In 1972 she became the 5th President of the Bundestag. She was the first woman to serve as president of a German parliament and held this position until 1976 when she became Vice President of the Bundestag (German parliament).
She was nominated as the presidential candidate of the SPD in 1979, the first woman to be nominated for President by a major party.
Annemarie Renger attended the “Augusta-Lyzeum” in Berlin, an all female high school. Her scholarship was withdrawn and she was forced to leave the institution in 1934 after it was found out that her parents' political attitude did not coincide with that of the ruling Nazi party. Renger instead entered vocational training to become, and worked as, a bookseller and publisher in Berlin.

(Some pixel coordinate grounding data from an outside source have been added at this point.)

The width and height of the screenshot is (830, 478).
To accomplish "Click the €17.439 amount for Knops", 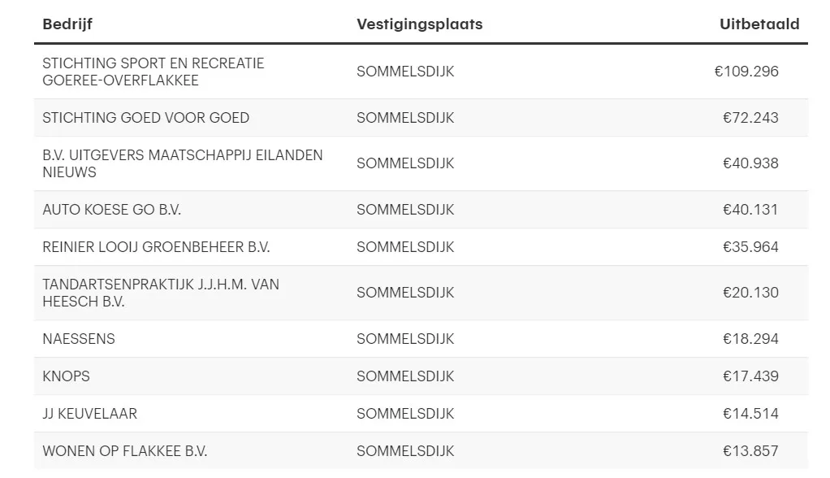I will (750, 376).
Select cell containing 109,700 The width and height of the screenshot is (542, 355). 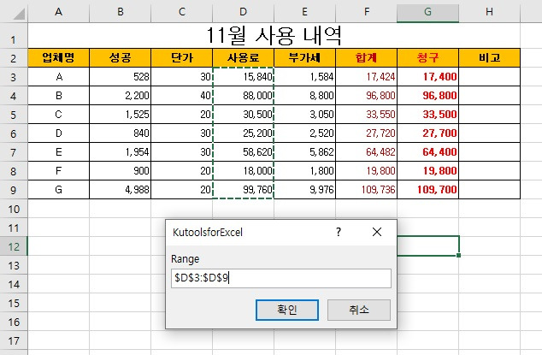coord(428,190)
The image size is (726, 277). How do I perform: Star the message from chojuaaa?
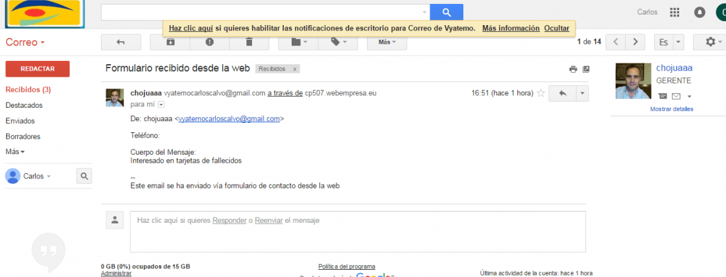pos(541,93)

Later she worked as a private secretary for Kurt Schumacher, the leader of the Social Democratic Party. In 1946 she became office manager for the SPD party executive committee in Hannover and later in Bonn.
Annemarie Renger's family was rooted in the social democratic movement. Her grand father was an active party member. Annemarie was one of seven children to Fritz Wildung (1872–1954; a carpenter, SPD politician and sports executive) and his wife Martha (1881–?) who joined the SPD in 1908—the first year women in Germany were eligible to join political parties. In 1924, her father became executive director of the “Zentralkommission für Arbeitersport” (“Central Committee for Workers' Sports”) in Berlin. The Nazis prohibited him from working and persecuted him.
In 1938, Annemarie Renger married Emil Ernst Renger, an advertising manager, who was killed in 1944 while on military duty in France. Their son, Rolf Renger (1938–1998), later a member of the Free Democratic Party (FDP), whom she survived, did not get to know his father. Annemarie Renger's husband died when she was 26 years old, also having lost three of her brothers to war.